5. Subject to paragraphs 6 and 7 of this
Article, in the determination of the profits of a permanent establishment,
there shall be allowed as deduction expenses which are incurred for the
purposes of the business of the permanent establishment, including executive
and general administrative expenses so incurred, whether in the State in which
the permanent establishment is situated or elsewhere, which are allowed under
the provisions of and subject to the limitations of the domestic law of the
Contracting State in which the permanent establishment is situated.
6. Where the law of the Contracting State in
which the permanent establishment is situated imposes a restriction on the
amount of the executive and general administrative expenses which may be
allowed, and the restriction it relaxed or overridden by any Convention between
that Contracting State and a third State which is a member of the Organisation
for Economic Cooperation and Development or a State in a comparable stage of
development, and that Convention enters into force, after the date of entry
into force of this Convention, the competent authority of that Contracting
State shall notify the competent authority of the other Contracting State of
the terms of the relevant paragraph in the Convention with that third state
immediately after the entry into force of that Convention and, if the competent
authority of the other Contracting State so requests, the provisions of this
Convention shall be amended by protocol to reflect such terms.
7. Paragraph 5 of this Article shall not apply
to amounts, if any, paid (otherwise than towards reimbursement of actual
expenses) by the permanent establishment to the head office of the enterprise
or any of its other offices, by way of royalties, fees or other similar
payments in return for the use of patents or other rights, to by way of
commission, for specific services performed or for management, or, except in
the case of a banking enterprise, by way of interest on monies lent to the
permanent establishment; nor shall account be taken in the determination of the
profits of a permanent establishment of amounts charged (otherwise than towards
reimbursement of actual expenses) by the permanent establishment of the head
office of the enterprise or any of its other offices, by way of royalties, fees
or other similar payments in return for the use of patents or other rights, or
any way of commission, for specific services performed or for management, or,
except in the case of a banking enterprise, by way of interest on monies lent
to be head office of the enterprise or any of its other offices.
8. No profits shall be attributed to permanent
establishment by reason of the mere purchase by that permanent establishment of
goods or merchandise for the enterprise.
9. Where profits include items of income which
are dealt with separately in other Articles of this convention, then the
provisions of those Articles shall not be affected by the provisions of this
Article.
ARTICLE 8 - Air transport - 1. Profits derived
from the operation of aircraft in international traffic by an enterprise of one
of the Contracting States shall not be taxed in the other Contracting State.
2. The provisions of paragraph 1 of this Article
shall likewise apply in respect of participation in pools of any kind by
enterprises engaged in air transport.
3. For the purposes of this Article the term
“operation of aircraft” shall include transportation by air of persons
livestock, goods or mail, carried on by the owners or lessees or charterers of
aircraft, including the sale of tickets for such transportation on behalf of
other enterprises, the incidental lease of aircraft on a character basis and
any other activity directly connected with such transportation.

Source excerpt:
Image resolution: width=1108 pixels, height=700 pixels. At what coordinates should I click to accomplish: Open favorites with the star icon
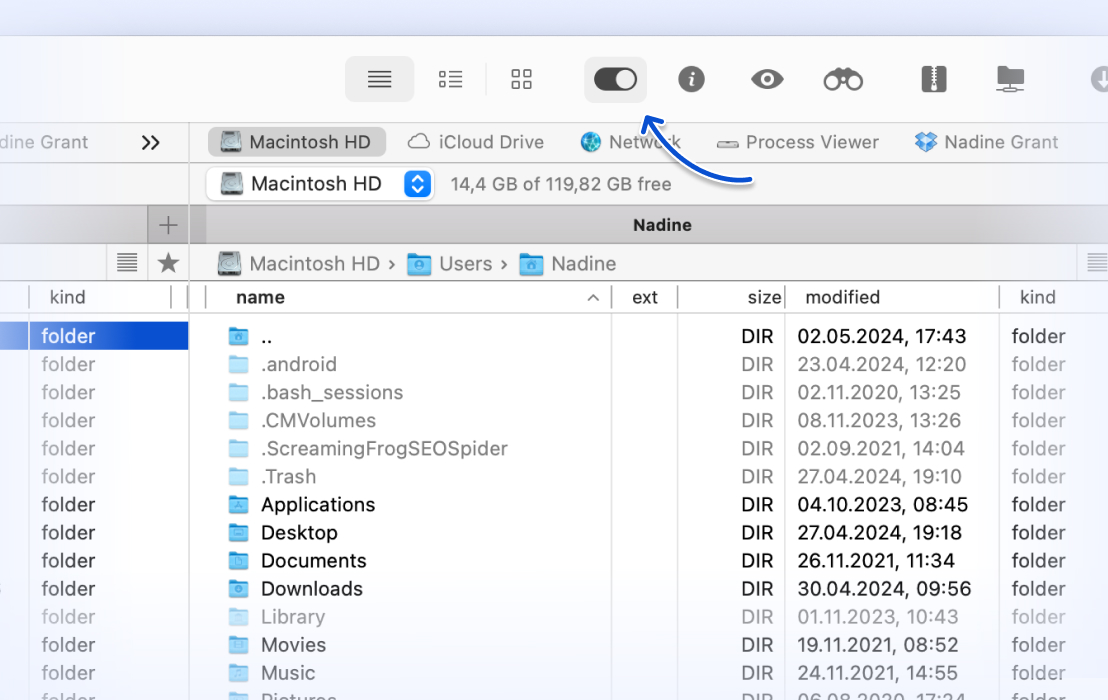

Stated task: Pick up the tax treaty excerpt on permanent establishments and air transport where it stops, after its last sentence. The lines above have nothing to do with what comes next.

Answer:
4. Gains derived by an enterprise of a
Contracting State from the alienation of aircraft owned and operated by the
enterprise, the income from which is taxable only in that State, shall be taxed
only in that State.
ARTICLE 9 - Shipping - 1. Income of an enterprise
of a Contracting State from the operation of ships in international traffic
shall be taxable only in that State.
2. The provisions of paragraph 1 of this Article
shall not apply to income from journeys between places which are situated in a
Contracting State.
3. For the purposes of this Article, income from
the operation of ships includes income derived from the rental on a bareboat
basis of ships if such rental income is incidental to the income described in
paragraph 1 of this Article.
4. Notwithstanding the provisions of Article 7
(business profits) of this Convention, the provisions of paragraphs 1 and 2 of
this Article shall likewise apply to income of an enterprise of a Contracting
State from the use, maintenance or rental of containers (including trailers and
related equipment for the transport of containers) used for the transport of
goods or merchandise.
5. The provisions of this Article shall apply
also to income derived from participation in a pool, a joint business or an
international operating agency.
6. Gains derived by an enterprise of a
contracting State from the alienation of ships or containers owned and operated
by the enterprise shall be taxed only in that State if either the income from the
operation of the alienated ships or containers was taxed only in that State, or
the ships or containers are situated outside the other Contracting State at the
time of the alienation.
ARTICLE 10 - Associated enterprises - 1. Where (a)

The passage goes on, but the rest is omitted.